Accelerating the transition of the transportation sector is essential. Although Sweden’s share of electric vehicles in new sales is among the highest in the European Union, that share must continue to increase rapidly. As in the United States, vehicle charging infrastructure must be made available to the general public, and better coordination is needed between the electricity and transportation sectors so that capacity shortages in local networks can be avoided. For heavy vehicles, shipping, and aircraft, electrification needs to be supplemented with other energy carriers.
Progress on electrification in transportation and buildings requires a big advance in regulations for batteries. From a global perspective, electrification of the vehicle fleet risks a shift in emissions from exhaust pipes to the production of batteries, if the transition takes place in countries with low levels of climate ambition. To ensure that the electrification of the Swedish vehicle fleet leads to maximum climate benefits, emissions along the entire value chain need to be quantified, reported, and possibly regulated.
Emissions pricing plays an important role in Sweden’s transformation. The cost of emitting carbon dioxide into the EU Emissions Trading System exceeds 90 euros (US$102) per metric ton. But additional support and instruments are needed. Emissions trading needs to be supplemented with regulation and investment to support transformative technologies that currently are too expensive to be justified solely by the price of emissions allowances. One example of a prohibitively expensive technology is carbon capture and storage, but such technology will be needed for Sweden to reach net-zero emissions by 2045.
Achieving net-zero goals at low cost also requires new financing and business models, along with conversion funds to reduce the risk of the large climate investments that must be made at the producer level, such as carbon-removal technologies. Sweden is well-placed to be a leader in achieving negative emissions; for example, by separating and storing biogenic carbon dioxide from the pulp and paper industry and from district heating plants. Today, however, no incentives are available for such investments, beyond commitments by the Swedish government to allocate funds in the budget. One viable approach for implementing incentives is a quota obligation in hard-to-abate sectors.
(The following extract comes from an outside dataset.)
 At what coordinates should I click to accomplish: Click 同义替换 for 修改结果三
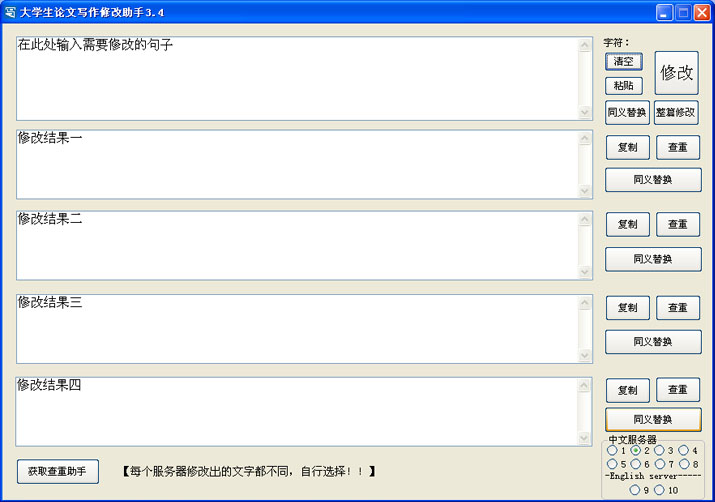(652, 342)
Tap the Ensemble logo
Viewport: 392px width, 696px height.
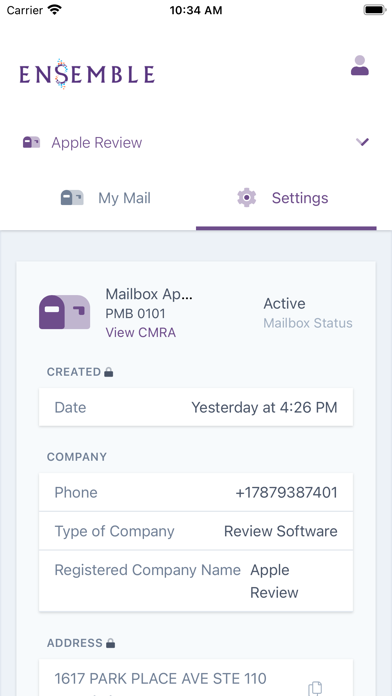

This new research by the Mistra Carbon Exit program in Sweden reaches conclusions that apply everywhere. Climate change will reduce employment in certain sectors, with variable consequences among sparsely populated areas and urban areas. Therefore, working toward an inclusive and fair transition will be crucial, and these considerations are an ongoing priority at RFF. At the same time, the transition will create new jobs, and a new global market for climate-smart products and services will emerge. The new research finds that the energy transition can lead Swedish industry to grow market shares internationally while creating benefits throughout society. Nonetheless, even as politics, business, and the public seem determined to transform in Sweden, several of the necessary conditions that we identify are missing. Attention to these conditions will help ensure that Sweden reaches its crucial climate goals—faster and at lower cost.